» Collected data
#####
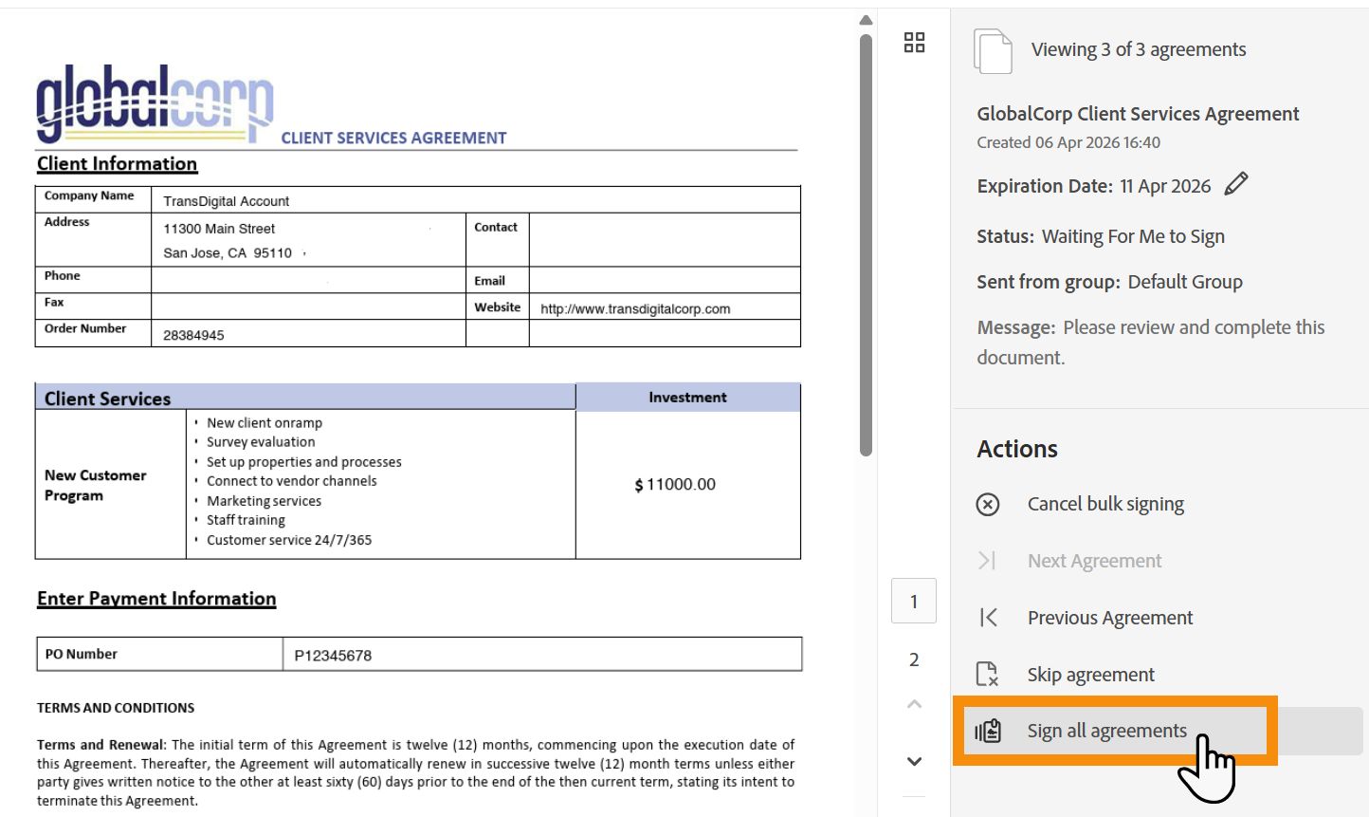Select page 1 in the page navigator
1369x817 pixels.
(x=914, y=602)

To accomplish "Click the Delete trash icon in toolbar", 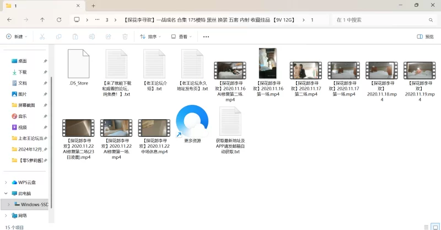I will (x=125, y=37).
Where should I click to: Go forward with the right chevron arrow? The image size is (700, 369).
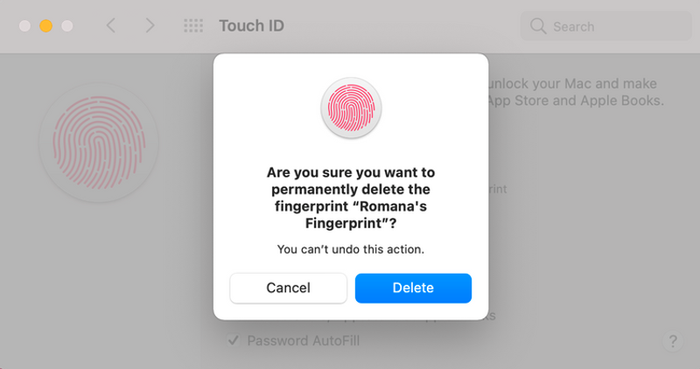150,25
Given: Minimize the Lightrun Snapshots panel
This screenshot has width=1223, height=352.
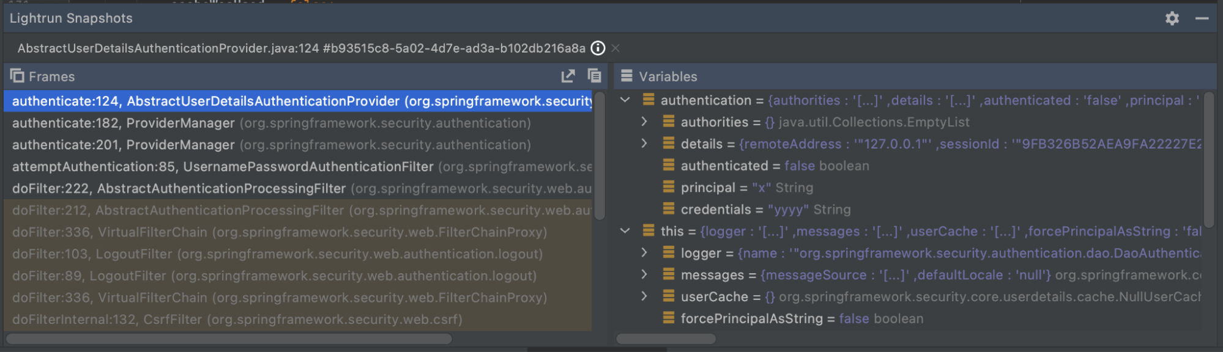Looking at the screenshot, I should point(1202,18).
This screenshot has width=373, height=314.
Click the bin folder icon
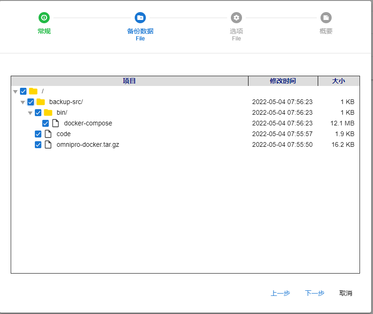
#####
Look for the line that contains "This screenshot has width=1223, height=352.", then please copy it and the rest of the lines through the end of the data, pictures excluded.

This screenshot has width=1223, height=352.
Looking at the screenshot, I should point(1202,18).
This screenshot has width=373, height=314.
Click the bin folder icon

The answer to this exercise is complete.